Ninchenko nodded. “We can use my old SBU identification. They’d be afraid to look too closely at a major’s documents.”
Ninchenko’s cell phone rang after the guard had waved them through the gate. He engaged in a quick conversation, then said, “They’re headed toward the medical center.”
They drove past an iced-over lake surrounded by tennis, volleyball, and badminton courts. They passed an empty swimming pool and a dining hall, finally arriving at a white stucco building, where the driver parked in a lot filled with black Mercedes and BMWs and a scattering of camouflaged Morozov personnel carriers.
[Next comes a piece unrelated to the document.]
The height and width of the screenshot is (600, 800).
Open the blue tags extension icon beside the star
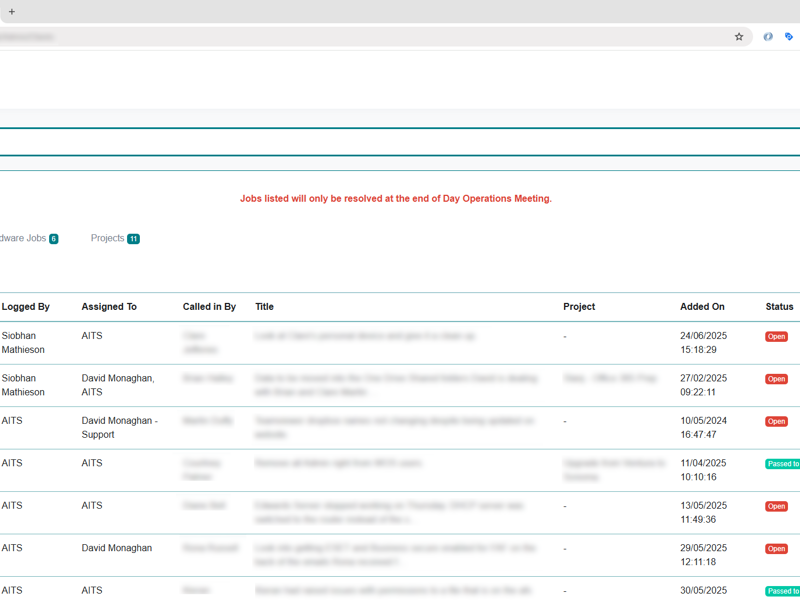[x=789, y=36]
“They give medical-sounding names to things soldiers simply like to do,” Ninchenko said. “A steam bath is called climate therapy. A hot tub is called balneotherapy. A sanatorium is really just a place to hide out from the family-”
“And buy the technology to build radar and missile targeting devices.”
“No better place.” Ninchenko opened his door. “Let me take a look.”
Ninchenko blended in with the men entering the medical center. The driver assumed his waiting position: seat back lowered, window a crack open, cap over his eyes. Gage pulled his coat up around his neck, then slid down in his seat as the cold air seeped into the van.